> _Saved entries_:
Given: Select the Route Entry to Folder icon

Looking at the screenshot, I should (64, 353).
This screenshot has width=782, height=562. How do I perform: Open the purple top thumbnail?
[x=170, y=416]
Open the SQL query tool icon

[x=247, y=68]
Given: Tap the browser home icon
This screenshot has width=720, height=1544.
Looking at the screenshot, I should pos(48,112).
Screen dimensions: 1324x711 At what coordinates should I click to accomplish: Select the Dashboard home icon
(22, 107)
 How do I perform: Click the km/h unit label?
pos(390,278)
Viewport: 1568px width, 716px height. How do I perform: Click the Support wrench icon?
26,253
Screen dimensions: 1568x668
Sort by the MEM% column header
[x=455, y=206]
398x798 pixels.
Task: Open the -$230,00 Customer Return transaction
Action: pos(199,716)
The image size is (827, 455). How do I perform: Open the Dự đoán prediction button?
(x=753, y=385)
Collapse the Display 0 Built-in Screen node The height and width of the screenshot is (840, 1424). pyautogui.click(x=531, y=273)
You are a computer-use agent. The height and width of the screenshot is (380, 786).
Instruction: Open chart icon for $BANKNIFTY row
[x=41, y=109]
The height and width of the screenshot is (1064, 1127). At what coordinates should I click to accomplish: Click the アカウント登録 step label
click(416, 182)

> _What is being asked_: Extract exactly the leading lines of the data, stopping at and including the line with "Screen dimensions: 1568x668".

> _Solution to this exercise_:
Given: Select the Route Entry to Folder icon

Looking at the screenshot, I should (64, 353).
This screenshot has width=782, height=562. How do I perform: Open the purple top thumbnail?
[x=170, y=416]
Open the SQL query tool icon

[x=247, y=68]
Given: Tap the browser home icon
This screenshot has width=720, height=1544.
Looking at the screenshot, I should pos(48,112).
Screen dimensions: 1324x711 At what coordinates should I click to accomplish: Select the Dashboard home icon
(22, 107)
 How do I perform: Click the km/h unit label?
pos(390,278)
Viewport: 1568px width, 716px height. How do I perform: Click the Support wrench icon?
26,253
Screen dimensions: 1568x668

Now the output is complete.